Out of those 70 million YouTube viewers, I bet only a few who really do something about the issue.

So we now know about the horror in Uganda. We know about how children are seen as invisible and how they are unable to live a decent life due to their community. But we have always known about this, don’t we? So what next?

I watched the movie “Hotel Rwanda” a couple of years ago, well, isn’t the message similar?

Why suddenly the issue of Kony is a big deal, and why now?

I keep asking the question, why now?

This issue has been there forever, if not for quite a long time already, but why suddenly everyone’s talking about it?

And why Kony?

Whether you believe it or not, Kony might or might not exist. He might be the real person who slaughter children, or he might be a made up figure just for the purpose of having someone to blame for. I don’t really know what the facts are, and I am not really keen to find out, but there’s one thing I’m concerned about.

When people start to care about the world, and the world only, what about the people, the children around you? You might share the video on your Twitter, your Facebook, you might email some friends and say, “STOP KONY!” like some of my friends do. But I wonder behind those innocent words, do they really care about stopping Kony, or do they just think, “It’s just a click, it’s no biggie,” and forget about it afterwards?

Sometimes I feel sad. I feel sad for we are used to care about people who we never know about, and start neglecting those who actually living in our own community.

Remember Mother Theresa? She doesn’t need to increase awareness of the children in poverty so that she can have some help in doing what she does. She just does the most essential thing: she helps them. So why suddenly life becomes complicated and the ‘raising awareness’ stage is included, instead of just dealing straight with the problem itself?

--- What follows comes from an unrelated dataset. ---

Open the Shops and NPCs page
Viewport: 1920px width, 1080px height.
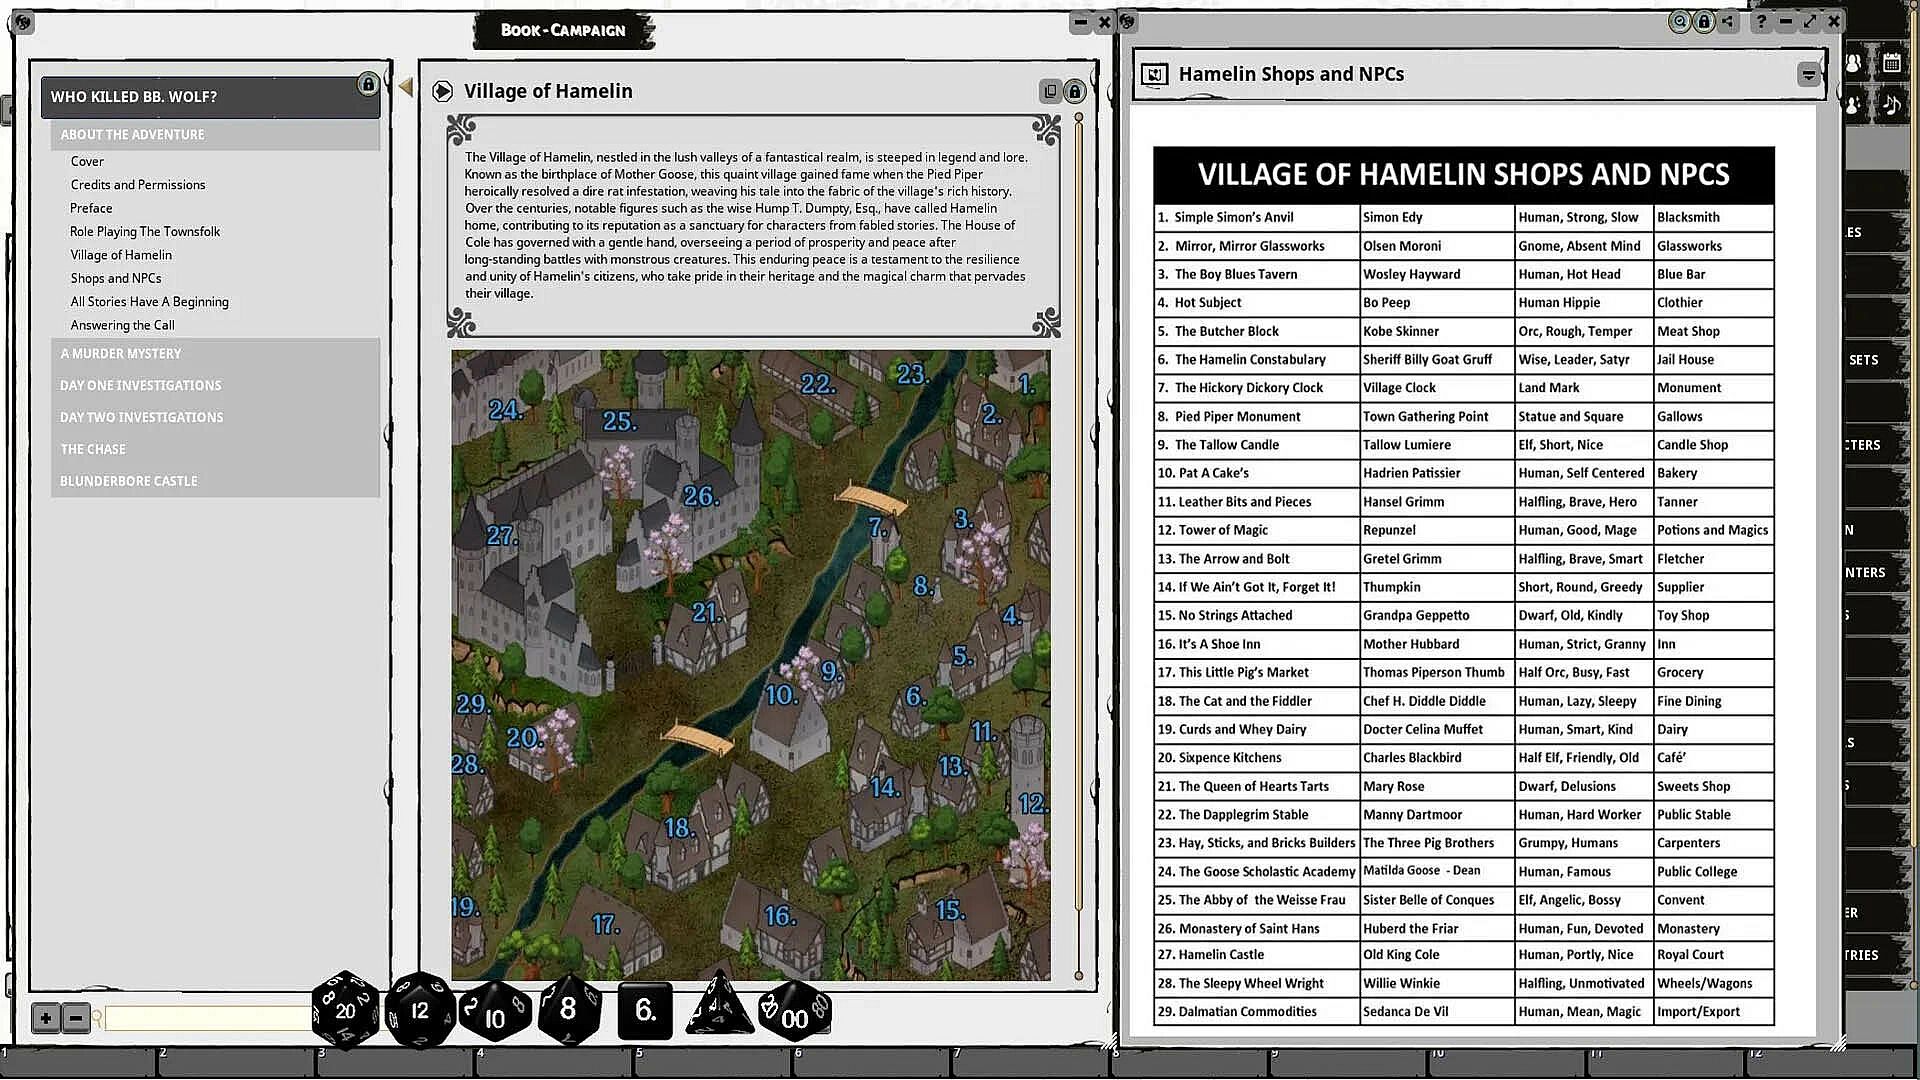[116, 278]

If one man can make a difference, why suddenly everyone needs 70 million others to do so?

You want your children to be able to live in a better world. We grow up with this simple idea that the world is ugly, full of bad people who want war, and we always believe that if we fix it now, our children can live a life full of world peace. But fixing the world, for me, is not merely about fixing it. It’s also about loving it for who it is, no matter how broken it is, because then in your eyes, the world will become perfect.

One day I will forget who Kony is and who the director of the movie is, but I will not forget about the important people who have walked pass my life, and that’s where I want to invest my time and energy.

10 years from now, the organisation might not say thank you for your effort in supporting to stop Kony (I’m not saying that you can’t do this, it’s entirely up to you), but your special friends and families might do, and they will remember you for life for the silly little things you used to do with them.

Life is not about one impacting million others. Sometimes life means impacting one person’s life dearly, and just let him to pay it forward.

And you know, stopping Kony might be teaching your younger brother about that homework that he’s been stressing around, or tutoring refugees for free in a local library around your neighbourhood.

3 thoughts on “Raising awareness, you’re not my cup of tea

  1. Batman says:

    While I have no doubts that Kony is an evil evil man, there’s something really fishy about this whole campaign to stop him. Oh yeah huge oil reserves have recently been found in Uganda, let’s use some random Ugandan warlord as a pretext to invade the country Iraqi style!

  2. Thanks @loonyliterature! Your comment makes my day :)

    Hi Batman, yes yes, I really think there’s something fishy going on too. There are a lot (and I mean, A LOT) of criticism in the papers about Kony and and the Invisible Children organisation. Let’s just hope history won’t repeat itself.